_What you will do_:
A verbatim copy of all entries is the expected output.

Pixel coordinate grounding data:
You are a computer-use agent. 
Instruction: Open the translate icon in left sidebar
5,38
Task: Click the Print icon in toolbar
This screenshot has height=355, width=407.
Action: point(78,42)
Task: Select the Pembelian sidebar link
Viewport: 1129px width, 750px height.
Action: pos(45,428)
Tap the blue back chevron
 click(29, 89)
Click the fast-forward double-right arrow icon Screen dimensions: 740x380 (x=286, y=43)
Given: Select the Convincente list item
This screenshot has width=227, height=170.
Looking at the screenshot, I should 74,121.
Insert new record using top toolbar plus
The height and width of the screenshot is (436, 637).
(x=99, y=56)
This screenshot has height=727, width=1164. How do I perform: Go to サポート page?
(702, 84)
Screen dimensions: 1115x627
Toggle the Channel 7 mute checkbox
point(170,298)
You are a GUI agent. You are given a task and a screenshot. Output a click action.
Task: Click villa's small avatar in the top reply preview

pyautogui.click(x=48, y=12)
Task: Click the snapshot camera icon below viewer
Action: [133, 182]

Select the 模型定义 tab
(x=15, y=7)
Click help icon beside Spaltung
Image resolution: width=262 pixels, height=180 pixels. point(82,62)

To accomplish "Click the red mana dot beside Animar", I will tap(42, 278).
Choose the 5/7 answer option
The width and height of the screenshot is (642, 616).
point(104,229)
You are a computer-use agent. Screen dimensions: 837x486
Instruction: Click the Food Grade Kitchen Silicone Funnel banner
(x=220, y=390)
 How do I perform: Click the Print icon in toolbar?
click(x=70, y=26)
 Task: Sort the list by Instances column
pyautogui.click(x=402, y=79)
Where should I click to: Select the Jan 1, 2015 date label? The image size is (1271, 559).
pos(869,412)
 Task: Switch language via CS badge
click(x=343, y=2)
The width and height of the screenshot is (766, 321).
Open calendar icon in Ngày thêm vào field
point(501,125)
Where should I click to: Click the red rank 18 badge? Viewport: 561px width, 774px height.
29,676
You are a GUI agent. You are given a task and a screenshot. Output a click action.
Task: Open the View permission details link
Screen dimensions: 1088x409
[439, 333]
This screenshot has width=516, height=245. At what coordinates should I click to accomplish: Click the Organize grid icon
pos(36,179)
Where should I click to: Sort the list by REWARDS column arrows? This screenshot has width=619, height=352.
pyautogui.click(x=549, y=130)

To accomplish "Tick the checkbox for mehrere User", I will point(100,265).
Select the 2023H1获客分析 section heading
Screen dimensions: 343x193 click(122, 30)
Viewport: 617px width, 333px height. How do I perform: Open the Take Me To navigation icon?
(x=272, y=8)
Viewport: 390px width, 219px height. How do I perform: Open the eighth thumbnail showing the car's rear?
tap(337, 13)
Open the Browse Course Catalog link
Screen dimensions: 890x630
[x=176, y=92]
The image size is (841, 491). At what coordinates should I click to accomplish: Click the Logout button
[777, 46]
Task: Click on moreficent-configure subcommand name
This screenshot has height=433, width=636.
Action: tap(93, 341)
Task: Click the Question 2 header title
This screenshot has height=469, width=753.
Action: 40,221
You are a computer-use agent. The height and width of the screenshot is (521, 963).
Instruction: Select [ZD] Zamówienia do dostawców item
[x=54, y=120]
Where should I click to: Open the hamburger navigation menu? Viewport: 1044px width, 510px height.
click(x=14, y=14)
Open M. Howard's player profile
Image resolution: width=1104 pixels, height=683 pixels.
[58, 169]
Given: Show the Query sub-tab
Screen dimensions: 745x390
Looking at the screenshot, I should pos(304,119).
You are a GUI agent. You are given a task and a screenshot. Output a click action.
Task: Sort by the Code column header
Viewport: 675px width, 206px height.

_Exercise output_:
You are a computer-use agent. 
Instruction: Open the translate icon in left sidebar
5,38
Task: Click the Print icon in toolbar
This screenshot has height=355, width=407.
Action: point(78,42)
Task: Select the Pembelian sidebar link
Viewport: 1129px width, 750px height.
Action: pos(45,428)
Tap the blue back chevron
 click(29, 89)
Click the fast-forward double-right arrow icon Screen dimensions: 740x380 (x=286, y=43)
Given: Select the Convincente list item
This screenshot has width=227, height=170.
Looking at the screenshot, I should 74,121.
Insert new record using top toolbar plus
The height and width of the screenshot is (436, 637).
(x=99, y=56)
This screenshot has height=727, width=1164. How do I perform: Go to サポート page?
(702, 84)
Screen dimensions: 1115x627
Toggle the Channel 7 mute checkbox
point(170,298)
You are a GUI agent. You are given a task and a screenshot. Output a click action.
Task: Click villa's small avatar in the top reply preview

pyautogui.click(x=48, y=12)
Task: Click the snapshot camera icon below viewer
Action: [133, 182]

Select the 模型定义 tab
(x=15, y=7)
Click help icon beside Spaltung
Image resolution: width=262 pixels, height=180 pixels. point(82,62)

To accomplish "Click the red mana dot beside Animar", I will tap(42, 278).
Choose the 5/7 answer option
The width and height of the screenshot is (642, 616).
point(104,229)
You are a computer-use agent. Screen dimensions: 837x486
Instruction: Click the Food Grade Kitchen Silicone Funnel banner
(x=220, y=390)
 How do I perform: Click the Print icon in toolbar?
click(x=70, y=26)
 Task: Sort the list by Instances column
pyautogui.click(x=402, y=79)
Where should I click to: Select the Jan 1, 2015 date label? The image size is (1271, 559).
pos(869,412)
 Task: Switch language via CS badge
click(x=343, y=2)
The width and height of the screenshot is (766, 321).
Open calendar icon in Ngày thêm vào field
point(501,125)
Where should I click to: Click the red rank 18 badge? Viewport: 561px width, 774px height.
29,676
You are a GUI agent. You are given a task and a screenshot. Output a click action.
Task: Open the View permission details link
Screen dimensions: 1088x409
[439, 333]
This screenshot has width=516, height=245. At what coordinates should I click to accomplish: Click the Organize grid icon
pos(36,179)
Where should I click to: Sort the list by REWARDS column arrows? This screenshot has width=619, height=352.
pyautogui.click(x=549, y=130)

To accomplish "Tick the checkbox for mehrere User", I will point(100,265).
Select the 2023H1获客分析 section heading
Screen dimensions: 343x193 click(122, 30)
Viewport: 617px width, 333px height. How do I perform: Open the Take Me To navigation icon?
(x=272, y=8)
Viewport: 390px width, 219px height. How do I perform: Open the eighth thumbnail showing the car's rear?
tap(337, 13)
Open the Browse Course Catalog link
Screen dimensions: 890x630
[x=176, y=92]
The image size is (841, 491). At what coordinates should I click to accomplish: Click the Logout button
[777, 46]
Task: Click on moreficent-configure subcommand name
This screenshot has height=433, width=636.
Action: tap(93, 341)
Task: Click the Question 2 header title
This screenshot has height=469, width=753.
Action: 40,221
You are a computer-use agent. The height and width of the screenshot is (521, 963).
Instruction: Select [ZD] Zamówienia do dostawców item
[x=54, y=120]
Where should I click to: Open the hamburger navigation menu? Viewport: 1044px width, 510px height.
click(x=14, y=14)
Open M. Howard's player profile
Image resolution: width=1104 pixels, height=683 pixels.
[58, 169]
Given: Show the Query sub-tab
Screen dimensions: 745x390
Looking at the screenshot, I should pos(304,119).
You are a GUI agent. You are given a task and a screenshot. Output a click action.
Task: Sort by the Code column header
Viewport: 675px width, 206px height.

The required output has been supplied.